Traditional expectations of retirement—downsizing to a smaller home, living mortgage-free, and enjoying a simpler life—are shifting for many Canadians, according to a recent survey. Nearly half of those planning to retire in the next two years have no plans to downsize, revealing a generational divide over what homeownership looks like in retirement. While 46 per cent still plan to move into smaller properties, many are opting to stay put due to economic factors, lifestyle preferences, and emotional ties to their current homes.
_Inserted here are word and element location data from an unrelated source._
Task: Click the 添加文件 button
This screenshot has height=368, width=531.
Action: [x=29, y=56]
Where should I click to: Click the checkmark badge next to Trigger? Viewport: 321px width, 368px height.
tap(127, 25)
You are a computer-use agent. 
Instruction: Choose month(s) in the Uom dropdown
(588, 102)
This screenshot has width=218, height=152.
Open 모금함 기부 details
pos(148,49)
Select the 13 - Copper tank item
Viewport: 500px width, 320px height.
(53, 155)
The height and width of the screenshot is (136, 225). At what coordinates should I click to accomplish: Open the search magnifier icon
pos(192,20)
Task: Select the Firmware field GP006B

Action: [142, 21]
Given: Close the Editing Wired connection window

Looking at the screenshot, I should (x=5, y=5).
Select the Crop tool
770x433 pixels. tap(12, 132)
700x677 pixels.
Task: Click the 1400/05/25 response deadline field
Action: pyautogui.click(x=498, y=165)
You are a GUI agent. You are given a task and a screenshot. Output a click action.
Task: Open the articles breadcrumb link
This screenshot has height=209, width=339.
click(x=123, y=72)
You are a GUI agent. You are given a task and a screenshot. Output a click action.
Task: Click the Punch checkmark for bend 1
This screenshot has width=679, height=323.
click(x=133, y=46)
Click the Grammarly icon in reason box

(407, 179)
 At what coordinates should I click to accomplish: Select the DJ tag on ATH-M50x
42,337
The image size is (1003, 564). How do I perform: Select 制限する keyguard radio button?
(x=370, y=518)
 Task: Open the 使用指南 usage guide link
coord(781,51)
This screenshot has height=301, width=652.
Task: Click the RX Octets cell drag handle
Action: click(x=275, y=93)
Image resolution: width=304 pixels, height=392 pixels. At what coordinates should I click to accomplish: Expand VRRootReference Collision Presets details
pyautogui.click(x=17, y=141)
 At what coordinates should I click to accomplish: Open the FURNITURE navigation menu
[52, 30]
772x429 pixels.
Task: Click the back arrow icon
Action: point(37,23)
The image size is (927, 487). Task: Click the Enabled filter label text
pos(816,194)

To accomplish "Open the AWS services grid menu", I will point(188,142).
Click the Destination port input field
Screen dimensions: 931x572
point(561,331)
For those who do choose to downsize, condos are the most popular option, followed by adult lifestyle communities and smaller detached homes. However, lifestyle features tend to influence decisions more than property type. Retirees prioritize single-level layouts, proximity to healthcare and amenities, being close to family and friends, and conveniences like maintenance services and covered parking.
One of the most notable shifts is the increasing number of retirees carrying mortgage debt into retirement. By 2026, 29 per cent of Canadians retiring will still have mortgage payments—more than double the 14 per cent reported in 2016. This change reflects broader housing trends, such as high real estate prices and delayed market entry. Many retirees are choosing to maintain mortgage payments if it allows them to remain in a beloved home or help adult children enter the housing market.
The survey also points to delayed life milestones. More first-time homebuyers are over the age of 35, and the average retirement age has climbed to 65.3 in 2024, up from 64.3 in 2020. Today’s retirees are adapting to new financial realities and lifestyle goals, showing greater flexibility than previous generations when it comes to housing and debt in their later years.